In one version, a visible and near-IR transmittance imager covers the 450-1000-nm region; it includes a high-performance back-illuminated CCD and control unit from Hamamatsu (Bridgewater, NJ, USA; www.hamamatsu.com), a zoom lens, an imaging spectrograph from Spectral Imaging (Oulu, Finland; www.specim.fi), and a tungsten halogen fiberoptic light source from Fiberoptics Technology (Pomfret, CT, USA; www.fiberoptix.com). A second setup, which captures hyperspectral images in the 900-1700-nm range, operates in reflection mode and includes an InGaAs-based camera from SUI, Goodrich Corp. (Princeton, NJ, USA; www.sensorsinc.com). Two classification algorithms were tested: partial-least-squares discriminant analysis and hyperspectral image thresholding. Both were run in Matlab from The MathWorks (Natick, MA, USA; www.mathworks.com), along with a Matlab plug-in partial-least-squares program from Eigenvector Research (Wenatchee, WA, USA; www.eigenvector.com).
The average reflectance of bruised areas was lower than that of normal areas over all but the 1400-1550-nm portion of the test spectral region; the difference was the highest in the 950-1350-nm region. This spectral difference decreased over time, with the differences sometimes disappearing after six days-showing the need for prompt testing.
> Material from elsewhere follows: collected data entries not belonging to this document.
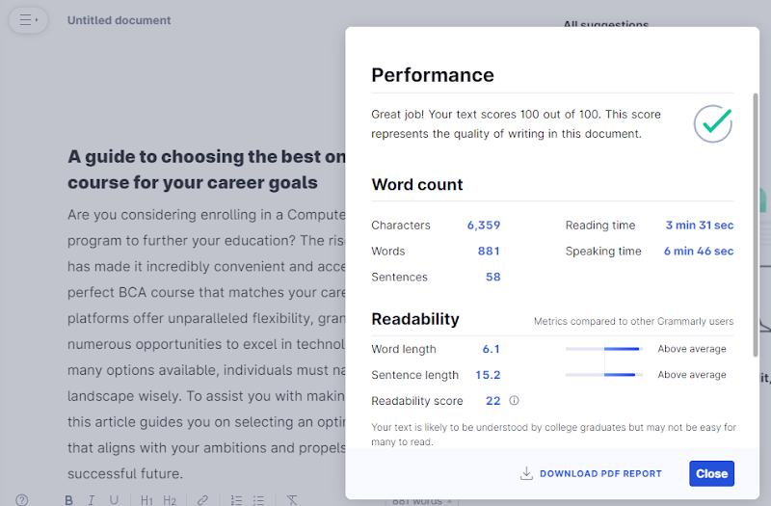The image size is (771, 506).
Task: Expand the 881 words counter dropdown
Action: 422,501
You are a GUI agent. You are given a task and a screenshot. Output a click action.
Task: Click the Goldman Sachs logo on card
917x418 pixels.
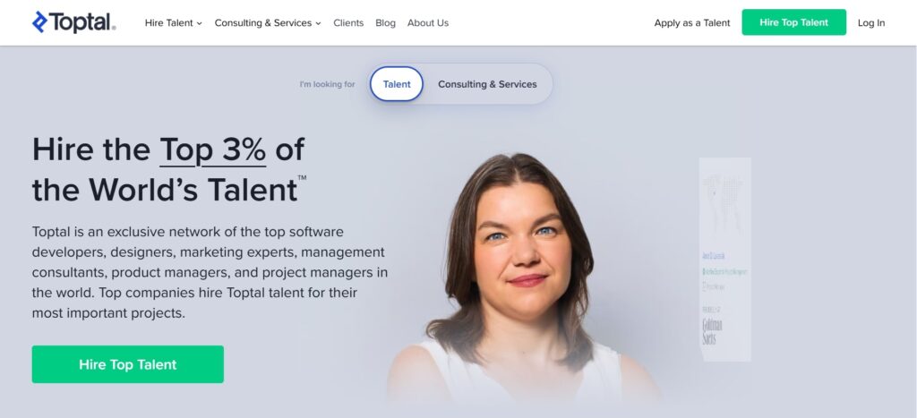pos(712,331)
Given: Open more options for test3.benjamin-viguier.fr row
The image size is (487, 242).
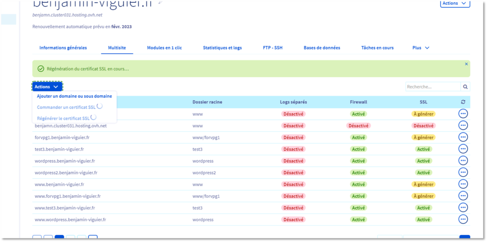Looking at the screenshot, I should point(463,149).
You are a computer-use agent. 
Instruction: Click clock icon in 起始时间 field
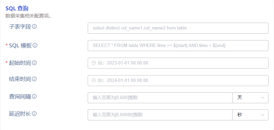tap(94, 63)
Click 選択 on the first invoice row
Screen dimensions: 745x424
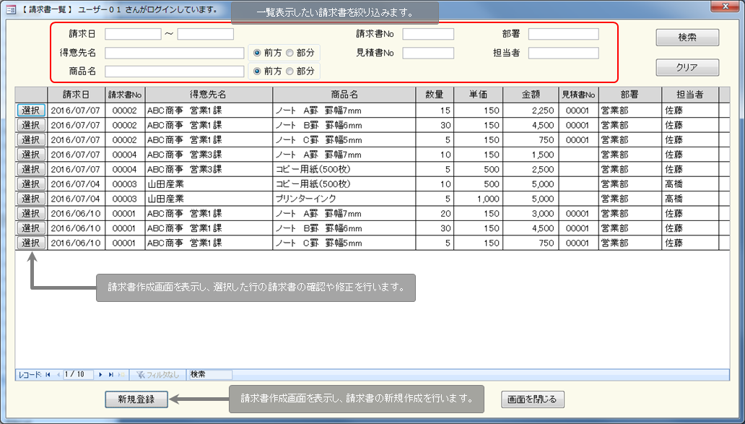click(31, 111)
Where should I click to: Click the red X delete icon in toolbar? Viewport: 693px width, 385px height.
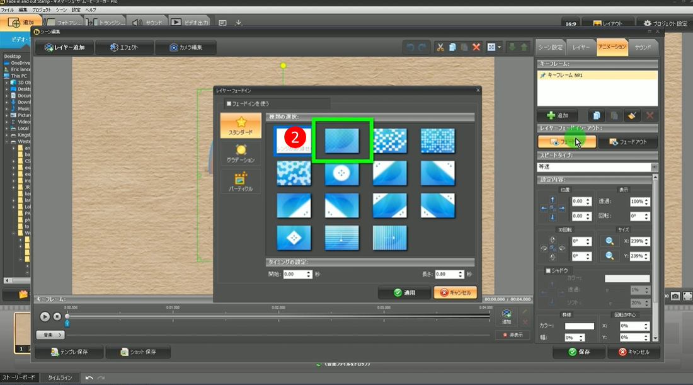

Single-pixel imaging compresses information
Researchers at Rice University (Houston, TX, USA; www.rice.edu) have combined a MEMS array with a single optical sensor to create an image/video camera that incorporates compressed sensing. “White noise is the key,” says Richard Baraniuk, the Victor E. Cameron professor of electrical and computer engineering at Rice. “Thanks to some deep new mathematics, we’re able to get a useful, coherent image out of the randomly scattered measurements.”
The prototype camera uses a digital micromirror device (DMD) from Texas Instruments (Dallas, TX, USA; www.ti.com) and a single photodiode. The object of interest is focused upon the DMD, which has a pseudorandom pattern mapped onto it. The micromirrors can tilt by ±12º about the plane of the chip-the white parts of the pattern indicate mirrors tilted by +12º and the black ones are tilted by -12º. The reflected light from the white/black areas of the pattern is collected on a photodiode. Every pseudorandom pattern gives one coefficient (photovoltage), and, using these coefficients and the random seed, an image can be reconstructed.
Baraniuk says, “The beauty of compressed sensing lies in the fact that we measure (sample) the image/video fewer times than the number of actual pixels. This can significantly reduce the computation required for image/video acquisition and encoding.” It currently takes about five minutes to take a picture with the prototype camera, and only stationary objects have been photographed. Initial efforts are aimed at developing the camera for scientific applications where digital photography is unavailable, such as terahertz imaging, although imaging for the consumer market may be possible.